Nunca vi tantos prefeitos que perderam abandonando irresponsavelmente
seus cargos. Confesso que nunca havia presenciado esse problema na vida
pública de forma tão intensa. É como se os derrotados estivessem se
vingando da população. Eles nos dão a impressão que pensam que o
patrimônio público é deles e, de repente, sentem que ele está sendo
arrancado afirma.
Até a última quinta-feira, o TCE já expedira 24 medidas cautelares
impedindo prefeitos em final de mandato de realizarem concurso públicos,
promoverem nomeações de concursos improvisados e exigindo cumprimento
da LRF.
Cidade ficou sem médicos e transporte escolar
Ministério Público de Pernambuco entrou este ano com 45 medidas contra
prefeitos: são termos de ajustamento de conduta, bloqueios de conta,
ações cautelares e preparatórias de ações civis públicas.
O caso mais emblemático foi o da prefeita Elizabete Maria Silva de Lima,
a Bete de Dael (PR), de Bezerros, a 107 quilômetros de Recife. Ela
demitiu médicos, enfermeiros, auxiliares de enfermagem, agentes
comunitários de saúde e combate a endemias, profissionais ligados ao
Programa Saúde da Família e auxiliares do transporte escolar.
Todos trabalhavam em regime de contratação temporária, com vigência até
este mês, e foram demitidos verbalmente. Denunciada pela população, ela
se recusou a atender à recomendação do MP para restabelecer os serviços.

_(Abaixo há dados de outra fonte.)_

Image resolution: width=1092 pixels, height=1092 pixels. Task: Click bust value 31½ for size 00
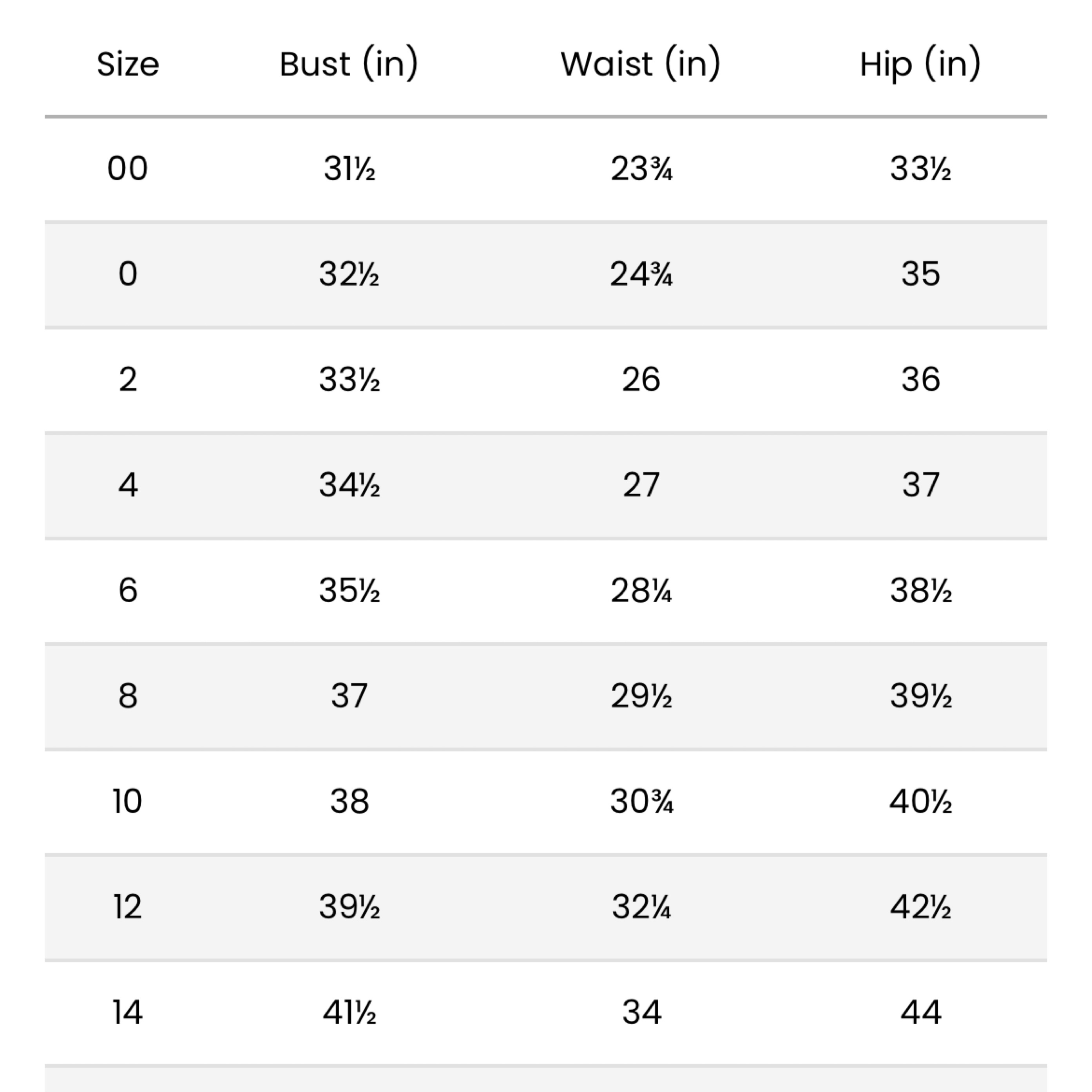click(349, 168)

Foi afastada pela juíza Christiana Caribé, da 2ª Vara de Bezerros.
O ex-presidente da Câmara dos Deputados Severino Cavalcanti (PP),
prefeito de João Alfredo, também foi alvo do TCE e do MP. Precisou
assinar um Termo de Ajustamento de Conduta (TAC) para regularizar o
pagamento dos servidores e restabelecer os serviços públicos. Segundo o
MP, o prefeito pagava aos fornecedores, mas não aos servidores. Ele
desistiu de disputar a reeleição, por ter caído na Lei da Ficha Limpa, e
não conseguiu eleger a aliada, Ana Mendes (PSDB).
Contas bloqueadas
As contas da prefeitura foram bloqueadas. A Justiça só as liberou depois
que Cavalcanti firmou um TAC, comprometendo-se a restabelecer os
serviços de educação e saúde, o fornecimento integral e regular de
remédios e o transporte para pacientes que precisem de tratamento em
Recife. Caso descumpra o TAC, Cavalcanti pagará multa diária de cinco
salários mínimos.
Como Bezerros e João Alfredo, mais de 20 municípios foram advertidos
pelo MP para restabelecer os serviços públicos. Outros, para garantir a
transição sem sonegar informações. O problema já motivou uma reunião do
Fórum de Combate à Corrupção de Pernambuco.

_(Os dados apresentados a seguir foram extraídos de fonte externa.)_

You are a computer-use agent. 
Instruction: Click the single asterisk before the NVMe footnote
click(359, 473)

O presidente da Associação Municipalista de Pernambuco, Jandelson
Gouveia (PR), prefeito de Escada, foi procurado para responder pelos
seus colegas, mas não retornou as ligações. Para evitar que o problema
se alastre, o TCE e o MP expediram recomendações para os prefeitos,
alertando que sejam observados os preceitos da LRF e criadas comissões
de transição com os futuros prefeitos.